Tra queste, nel 2016 erano entrate in vigore anche in Italia le nuove norme europee sul bail in, cioè il salvataggio interno (direttiva 2014/59/UE). Le nuove regole, previste dalla direttiva BRRD (acronimo che sta per Bank Recovery and Resolution Directive), impongono di gestire le crisi degli istituti di credito che minino la stabilità del sistema bancario e finanziario utilizzando risorse private, evitando così che il costo dei salvataggi gravi sui contribuenti e sul deficit. In altre parole lo Stato non può più intervenire direttamente nei fallimenti delle banche. Come per tutte le imprese private, in caso di crisi o di fallimento saranno i “proprietari” della banca, ovvero gli azionisti, i primi a pagare.
Come funziona il bail-in
Nel dettaglio, questa procedura non interessa tutti i soggetti allo stesso modo, ma segue uno schema e delle regole molto precise. Il bail-in prevede innanzitutto una gerarchia, che stabilisce che i primi ad intervenire in caso di default siano coloro che possiedono gli investimenti bancari più rischiosi, seguiti in caso di necessità dagli altri creditori, alcuni dei quali però sono sempre esclusi dalle procedure di bail-in. La gerarchia del bail-in segue questo ordine:
- Gli azionisti della banca;
- I possessori di titoli subordinati senza garanzia;
- I titolari di crediti non garantiti, ad esempio obbligazioni bancarie non garantite tra cui le obbligazioni senior unsecured;
- I correntisti con depositi oltre i 100 mila euro;
- Il Fondo interbancario di garanzia dei depositi.

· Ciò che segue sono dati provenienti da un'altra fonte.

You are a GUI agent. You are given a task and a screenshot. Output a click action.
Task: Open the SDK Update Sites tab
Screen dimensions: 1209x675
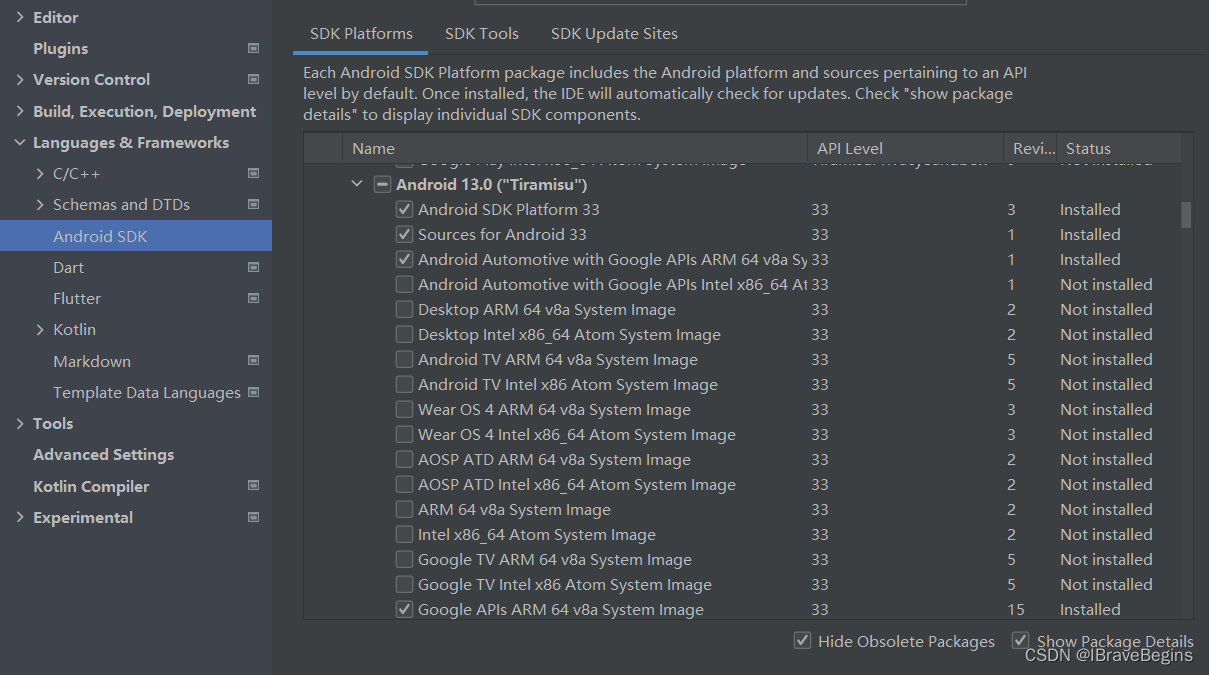click(614, 34)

A seconda dei casi, il bail-in può comportare la riduzione del valore delle azioni, fino al loro azzeramento, mentre chi possiede dei crediti nei confronti della banca può vederli svalutati oppure convertiti in titoli azionari. Il concetto alla base del bail-in è che siano i soggetti che scelgono di assumersi un grado di rischio più alto nei confronti della banca ad intervenire in modo più incisivo in caso di rischio di fallimento della banca stessa. In tal modo è possibile proteggere tutti quei soggetti che, per diversi motivi, risentirebbero maggiormente del fallimento bancario.
Chi è escluso dal salvataggio
Sono, quindi, esclusi dal bail-in tutti i conti correnti e i conti deposito inferiori ai 100 mila euro, che siano di proprietà di famiglie o piccole medie imprese. Questi risparmi, infatti, sono protetti dal Fondo interbancario di tutela dei depositi (FITD), uno strumento salvagente al quale attingere in caso estremo, in modo che i risparmi dei più piccoli possano essere sempre tutelati. Sono quindi esclusi dalle procedure di bail-in bancari gli investimenti finanziari come:
- obbligazioni garantite (covered bond);
- titoli di Stato;
- fondi comuni ed ETF;
- SICAV (società di investimento a capitale variabile);
- strumenti assicurativi;
- titoli presenti nel dossier titoli, purché emessi da un istituto non coinvolto nel bail in;
- cassette di sicurezza e altre disponibilità conservate in banca;
- i conti deposito fino a 100 mila euro.